UN envoy: Geneva talks a 'moment of truth' for Cyprus unity

Jamey Keaten, Menelaos Hadjicostis - Associated Press

GENEVA — A summit meeting between the rival leaders of ethnically divided Cyprus in this Swiss city will determine whether the east Mediterranean island nation can finally be reunified after decades of failed attempts and dashed hopes, a UN envoy said yesterday.

Espen Barth Eide said that 19 months of difficult and complicated talks between Greek Cypriot President Nicos Anastasiades and breakaway Turkish Cypriot leader Mustafa Akinci have reached their "moment of truth" and that the next few days would decide if a peace deal can be achieved.

"We are now in the final moment," Eide told a news conference at the start of the weeklong summit. "We are now really at the moment of truth. This is where we will actually find out if this can be solved."

Anastasiades and Akinci kicked off the summit with talks on how much territory each side will control in an aimed-for federation and how people who lost homes and property when the island was split along ethnic lines 43 years ago will be able to reclaim them.

A 1974 Turkish invasion triggered by a coup aimed at uniting the island with Greece divided the island into a Turkish speaking north and a Greek speaking south. Only Turkey recognizes a Turkish Cypriot declaration of independence and keeps more than 35,000 troops in the north.

The two leaders have three days to reach agreement on these and other outstanding issues before the summit takes an international dimension, when the island's so-called guarantors — Greece, Turkey and former colonial overseer Britain — tackle the difficult issue of post-settlement security arrangements.

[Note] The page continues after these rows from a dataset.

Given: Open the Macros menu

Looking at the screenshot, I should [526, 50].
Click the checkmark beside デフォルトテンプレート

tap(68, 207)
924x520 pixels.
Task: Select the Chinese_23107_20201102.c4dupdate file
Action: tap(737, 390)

Eide said that it's up to Anastasiades and Akinci to hammer out a deal and that the UN won't arbitrate. The UN envoy underscored the talks' "Cypriot ownership" in order to avoid a reprise of a 2004 UN brokered deal that three-quarters of Greek Cypriots rejected in a referendum as unfairly weighted against them.

"It's the leaders in Cyprus that are responsible for every single sentence, every single word in the talks, there is no kind of UN arbitration and there will not be," Eide said.

The UN envoy conceded that talks have been "stuck" on some points regarding how owners will reclaim lost property, but insisted that there is no issue that can't be resolved "if sufficient will is available."

Talks on security dubbed as the "Conference on Cyprus" start Thursday and a key question is how high-level they will be.

Officials at the European Union — of which Cyprus is a member — said that European Commission President Jean-Claude Juncker and the EU foreign policy chief, Federica Mogherini, planned to attend. That pointed to the importance of the stakes for the 28-member bloc.

It's still not certain who will represent Greece, Turkey or Britain at the conference. Eide said the three guarantors will be represented at the "highest or second-highest level," noting that the effectiveness of the conference will depend on how much progress the two leaders make in the preceding three days.

Eide said that a Cyprus deal wouldn't only be "historic" for Cyprus, it would send a "very strong signal" to a strife-torn region.